Mais pour paraître moins spirituel c’est surement une corrélation entre conditions météorologiques (pression atmosphérique/ température/ luminosité) et lune + activité des proies ciblées. Voilà, avec ça on a peut-être la recette de la réussite ; ou pas…  
Alors torture ? Et bien pour ce gros week-end j’avoue que le nom  « torture » ne se justifie pas vraiment(mais bon c’est le nom de cette série d’articles liés à cette destination hein). La douleur à l’épaule est restée discrète et les poissons sont arrivés à l’épuisette en quelques minutes.
Mais là où j’y vois tout de même une torture, plus mentale c’est dans ce goût très désagréable que m’a laissé le séjour.
Oui, un goût de frustration des plus intenses. Alors certes, notre passion est bien motorisée par la frustration mais quand même, ça fait mal !! Je m’explique :
Chaque année, l’un d’entre nous touche un poisson si puissant qu’on n’en voit pas le bout de la queue et cette année, c’est tombé sur moi. Un fish embusqué au raz de la bordure s’est emparé du leurre à la tombée. J’ai à peine eu le temps de prendre contact que j’étais déjà attelé à un missile. Confiant en mon matériel (canne casting okuma one rod en 10/30gr, moulinet okuma komodo, tresse en 18 centièmes, fluoro en 30 centièmes) je me lance dans un combat tout de même assez surprenant de part la violence avec lequel il avait commencé. Le sondeur affiche 9 m de fond. Je me dis que ça va mais la truite ne cesse de prendre du fil. A la fois gonflé d’adrénaline et surpris je regarde les potes en leur disant, stupéfait, que je ne peux rien faire. Impuissant face à ce rouleau compresseur qui me laissa juste imaginer un poisson de fou. Mais ça, c’était juste avant de me sentir bloqué, le leurre complètement planté dans un arbre.  Là, tout s’écroule....

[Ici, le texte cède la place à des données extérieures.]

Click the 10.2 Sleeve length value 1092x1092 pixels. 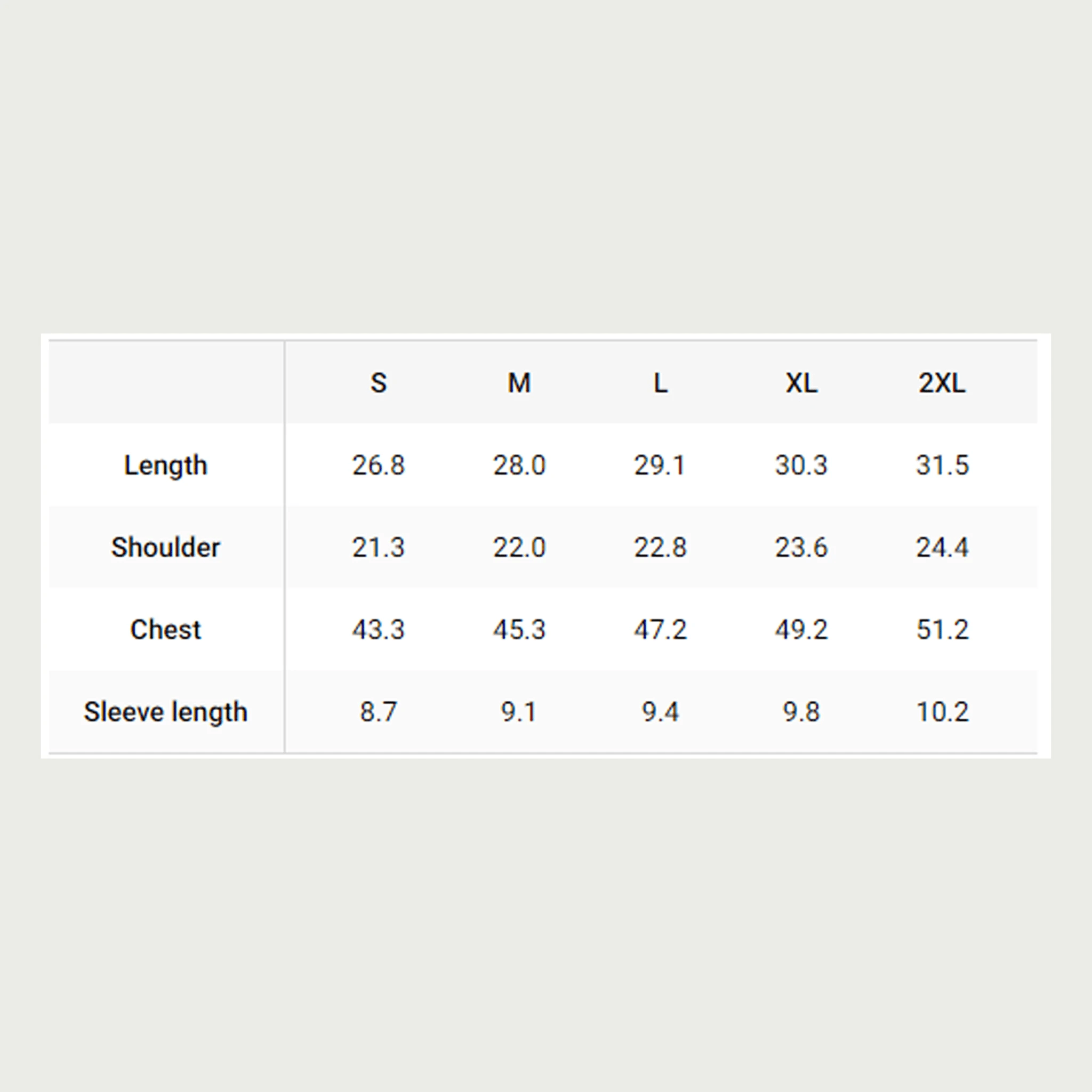[942, 712]
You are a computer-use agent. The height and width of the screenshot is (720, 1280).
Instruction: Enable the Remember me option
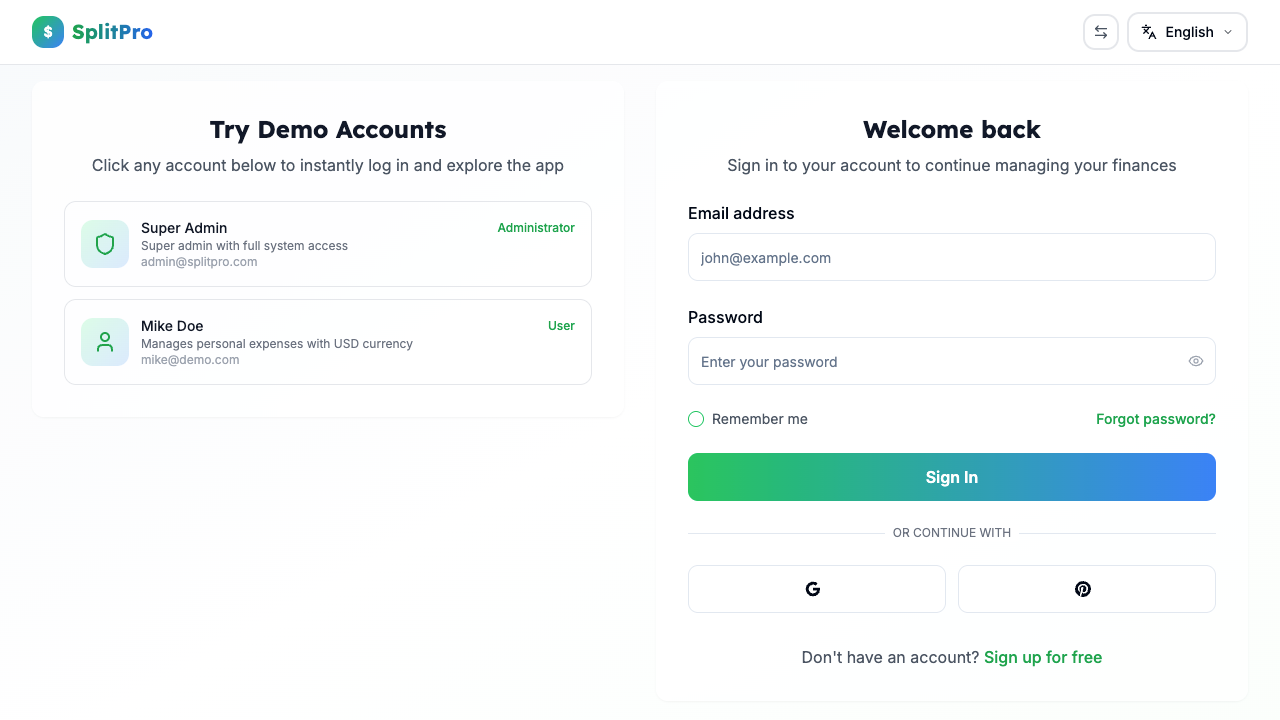[x=696, y=419]
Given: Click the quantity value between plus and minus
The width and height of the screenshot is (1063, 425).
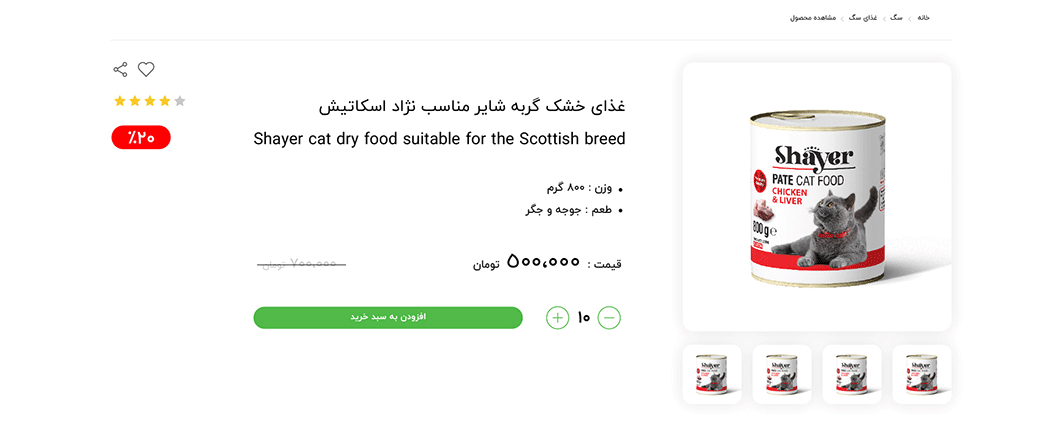Looking at the screenshot, I should coord(583,318).

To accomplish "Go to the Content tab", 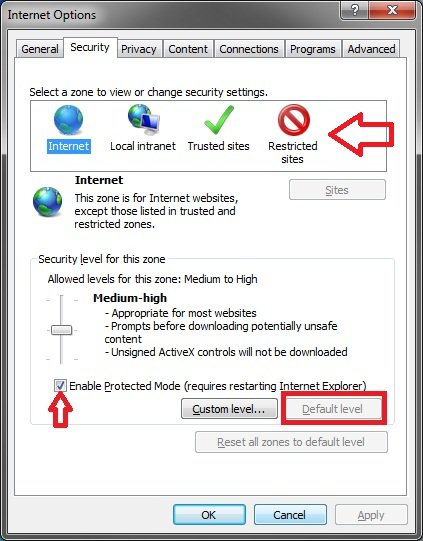I will [188, 49].
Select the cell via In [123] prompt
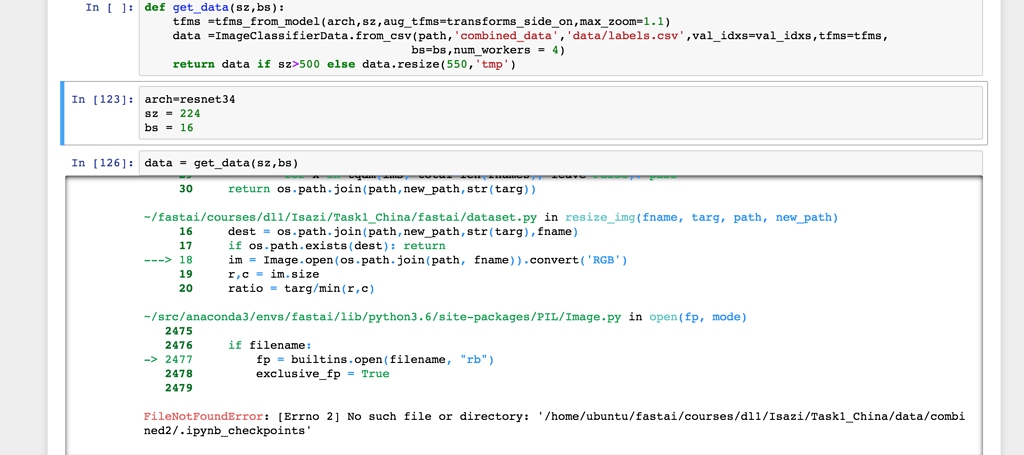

La montée d’adrénaline qui me faisait gonfler le cou et sortir les yeux disparait, laissant s’effriter le rêve d'un poisson trophée. Oublier le fait de voir au moins à quoi pouvait ressembler la bête. Je suis sourd, je n’ai plus de force et je regarde ma canne en attendant que le combat reprenne, en vain. C’est foutu mais le pêcheur a besoin d’un moment avant de reprendre du service. Ces instants remplis d’émotion me feront revenir.


Ce sont les poissons que l’on rate qui sont les plus gros et nos records sont bien souvent dans notre tête avant de finir un beau jour entre nos mains. Cet endroit, comme beaucoup d’autres doit rester magique et même sous la torture je ne le dévoilerai jamais. Et pour ceux qui le connaissent faites en de même, n’y voyez aucune menace hahaha mais sachez que ce lac est profond, très profond….
Merci à Arnaud et Adrien et vite, qu'on y retourne!